▶ The task: When you reach the line containing "[Advertisement] (126, 250)" in the data below, reproduce it and every line that follows, exactly and without additions.

[Stored entries]
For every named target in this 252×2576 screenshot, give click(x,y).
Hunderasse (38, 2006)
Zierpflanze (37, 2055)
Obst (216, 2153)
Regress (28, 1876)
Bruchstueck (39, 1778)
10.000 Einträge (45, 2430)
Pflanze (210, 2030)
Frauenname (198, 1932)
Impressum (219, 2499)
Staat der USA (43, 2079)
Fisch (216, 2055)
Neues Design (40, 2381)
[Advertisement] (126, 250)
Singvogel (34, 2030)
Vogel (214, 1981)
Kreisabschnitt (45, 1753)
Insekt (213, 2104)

▶ Answer to this exercise:
[Advertisement] (126, 250)
Singvogel (34, 2030)
Vogel (214, 1981)
Kreisabschnitt (45, 1753)
Insekt (213, 2104)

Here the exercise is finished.